Trust Me #2
“I have not seen her. I could not say, unfortunately.”
“What are you doing with those arrows?” a man asked suspiciously.
“Weren’t you Arakhu Vinu’s hearthman at one time, Shaman?”
“Yes, he was, wasn’t he!” a woman cried shrilly. “He’s with the raiders!”
“I assure you I was never the hearthman of Arakhu Vinu!” Padunu pitched his voice to carry above all the others, the way he did. “On the contrary—”
“No, I remember it clearly!” The woman with the shrill voice was more than a match for him. “He was Vinu’s household shaman on Korokhura Peak!”
“I most assuredly was, but if you think that means—”
“Did you hear that? He said he was—he admitted it!”
Vanu buried his face in his hands. The crowd forgot all about looking for Otoni and seized Padunu—gingerly, because they were afraid to hurt a shaman—to haul him back to the village.
He protested but did not struggle, and since he had already admitted that he had been Arakhu’s man, nobody was listening to the rest of it.
Any minute he would begin explaining how he had accidentally fucked Arakhu’s wife, as if that was proof of his innocence.
“We have to go after him!” Halza hissed.
Vanu shook his head.
“What? But—” Halza swallowed his protest, looking up at Vanu with an expression that seemed caught between fear and anger.
Vanu looked at him, thumb scraping reflexively along the scar on his cheek. In some ways, Halza was clearly a brave young man. He’d thrown himself off the wall of Umtúshta to try to rescue Lill, which should make Vanu feel kindly toward him.
“Can’t go after him right now,” Vanu said aloud.
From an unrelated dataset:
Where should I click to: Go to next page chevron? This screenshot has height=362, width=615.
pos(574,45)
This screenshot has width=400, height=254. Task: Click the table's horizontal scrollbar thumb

“Too many people down here know me on sight. These men—” he indicated the dead man at Halza’s feet “—I couldn’t let them live once they’d seen me.
Fine, they were fuckers, set an innocent woman’s house on fire.
Those people?” He jabbed a finger after the retreating crowd.
“Not the same. Not going to kill them. Don’t want them telling the whole mountain the Lion of the Summer Pass is back, either. ”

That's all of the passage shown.